Every day, more people are acknowledging the gargantuan incompetence of the Obama administration: the stumbling, bumbling foreign policy that specializes in apologizing for the supposed sins of America while coddling sundry dictators and enemies of the West; the failed or failing programs like “cash-for-clunkers”; a legislative agenda that is in shambles; political bloomers like the “acted-stupidly” remark when Sgt. Crowley arrested his pal Henry Louis Gates; the even more ill-considered effort to freight the debate over health care with a sense of religious guilt and the assertion that “We are God’s partners in matters of life and death.”; myriad broken promises — remember the tax cuts for 95 percent of taxpayers?; the sense of drift, edged occasionally into panic, as the awful significance of those trillions — trillions! — of dollars of debt sinks in. Remember: only 50-odd percent of those who file tax returns actually pay any income tax. But you can bet your bottom food-stamp, welfare check, housing subsidy, and school-lunch program that those of us who pay taxes will be paying more, a lot more.
In short, unless you’ve drunk the kool-aid, the incompetence of the Obama administration is like Falstaff’s dishonesty: “gross as a mountain, open, palpable.”
But what about the malevolence? It all depends on what you mean by “malevolence.” When you calculate a quantum of evil, do you look only at intentions? Or do you also take into account the effects of certain actions, regardless of the intentions of those who brought them about? (Hint: we have here a road paved with good intentions: where do you suppose it leads?) I think the commentator Jim Cramer was onto something when he lamented that “We’ve elected elected a Leninist” whose “agenda is destroying the life savings of millions of Americans.” Was Lenin malevolent? He didn’t think so. He thought he was laboring on behalf of the poor and disenfranchised. Many Western intellectuals believed him. True, his policies — like socialist policies wherever they’re imposed — led to vast immiseration, loss of freedom, and the growth of an unaccountable ruling nomenklatura. But he didn’t mean to precipitate misery: he meant to bring about paradise on earth.
Like Obama, Lenin wanted to “spread the wealth around.” And like the President, Lenin saw that to do that you need to go beyond the “merely formal” rights. If you wanted to bring about the sort of “redistributive change” that Obama, in an unguarded moment [UPDATE: so unguarded that the audio has been taken down; a transcript is available here] spoke about, you needed to be bold, move swiftly, and not let yourself be impeded by such petty things as the rule of law. Stimulus package. The Chrylser bondholders. Cap-‘n-trade. Government-run health care. We’ve got a utopia to build here: get out of the way!

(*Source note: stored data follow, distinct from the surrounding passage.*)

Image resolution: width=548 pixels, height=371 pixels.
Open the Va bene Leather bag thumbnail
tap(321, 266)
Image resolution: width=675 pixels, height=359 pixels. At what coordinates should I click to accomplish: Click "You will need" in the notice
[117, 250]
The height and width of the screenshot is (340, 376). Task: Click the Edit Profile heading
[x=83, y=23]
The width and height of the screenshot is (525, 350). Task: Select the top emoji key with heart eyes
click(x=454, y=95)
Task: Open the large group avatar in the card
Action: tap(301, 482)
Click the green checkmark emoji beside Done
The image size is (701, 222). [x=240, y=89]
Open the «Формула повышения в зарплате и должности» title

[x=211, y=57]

Many observers assure us that the President’s cap-and-trade initiative is “in trouble.” Maybe. But cap-and-trade (or, to use the more accurate moniker, cap-and-tax) was only a means to an end: the end of a “greener,” more environmentally friendly world.

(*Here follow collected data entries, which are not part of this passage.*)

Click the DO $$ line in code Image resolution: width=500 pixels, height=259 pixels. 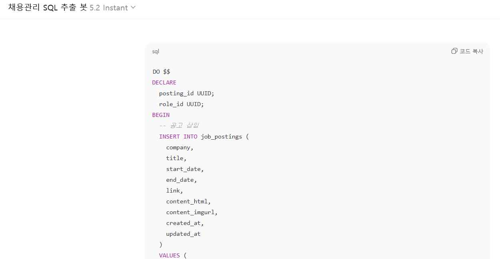161,72
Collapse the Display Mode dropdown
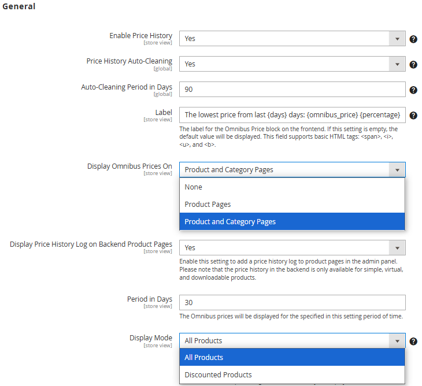 tap(293, 340)
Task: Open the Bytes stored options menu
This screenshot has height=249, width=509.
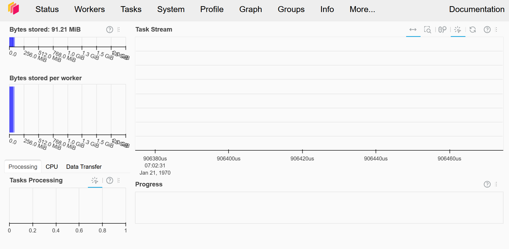Action: coord(119,29)
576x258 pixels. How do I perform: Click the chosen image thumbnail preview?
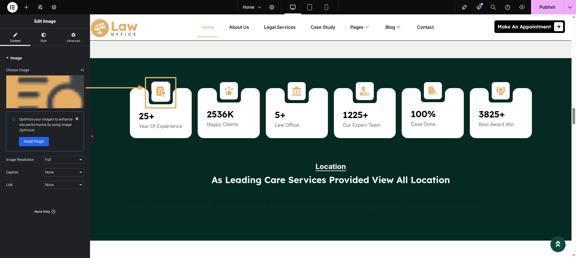45,92
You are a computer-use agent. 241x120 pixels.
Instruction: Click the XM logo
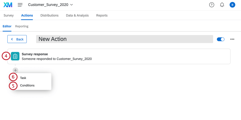tap(8, 5)
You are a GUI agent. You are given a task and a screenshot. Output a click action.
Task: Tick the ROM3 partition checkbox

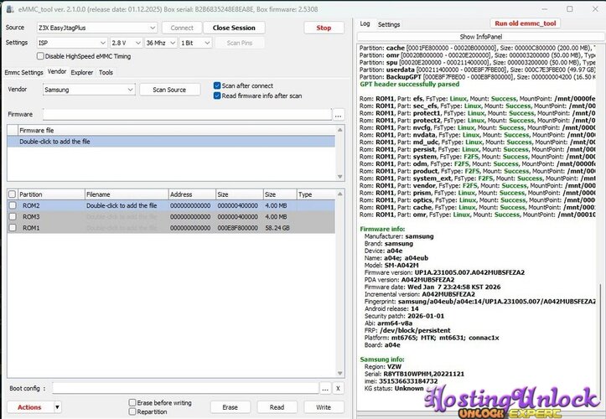click(x=12, y=216)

The fact that Obama’s environmental policies would be astronomically expensive is often held up as a reason not to worry about their being enacted. But that is very shortsighted and unimaginative. For some of us, it is true, the fact that a policy or program is hideously expensive would be a drawback. But for a visionary, the more expensive a program is, the more virtue attaches to it.
This is something that critics of left-wing environmentalism (as distinguished from the less ambitious, conservationist environmentalism of the Right) do not fully appreciate. Many commentators do some calculations, show that an certain policy would be impracticably expensive, and conclude that they have articulated a reason not to pursue the policy. For true believers, though, the expense and impracticality of a policy are advantages. As I noted last March, Obama’s environmental policies are only incidentally “green,” i.e., environmentally friendly. At bottom, they are pink, i.e., they are political weapons in a socialist battle against “greedy” business interests:
Who, I wonder, was the political genius who saw the advantages of exploiting people’s sentimental gullibility about the environment for partisan profit? We’ve long known that environmentalism, as the philosopher Harvey Mansfield put it, is “school prayer for liberals.” But I wonder whether even Professor Mansfield could have foreseen what a tool pseudo-environmentalism would be for the radical wing of the Democratic party? The inestimable value of a green, that is, a pink, philosophy is that you can never be green enough. And in pursuit of zero-carbon-emissions purity a government can impose crippling sanctions in order to force compliance. And don’t say Obama didn’t warn you: as I and many others pointed out during the campaign, he promised that, if elected, he would do all he could to “bankrupt” the coal industry.
So where does that leave us? Well, in March, I cited my new favorite section of the Constitution of the United States: Article II, Section 4, “Disqualification”:
The President, Vice President and all civil Officers of the United States, shall be removed from Office on Impeachment for, and Conviction of, Treason, Bribery, or other high Crimes and Misdemeanors.
Let me end by repeating my call for legal ingenuity: “What we need now,” I said “is some clever legal talent to show how deliberately sabotaging the United States economy counts as Treason, a high Crime, or at least a Misdemeanor. Any takers?”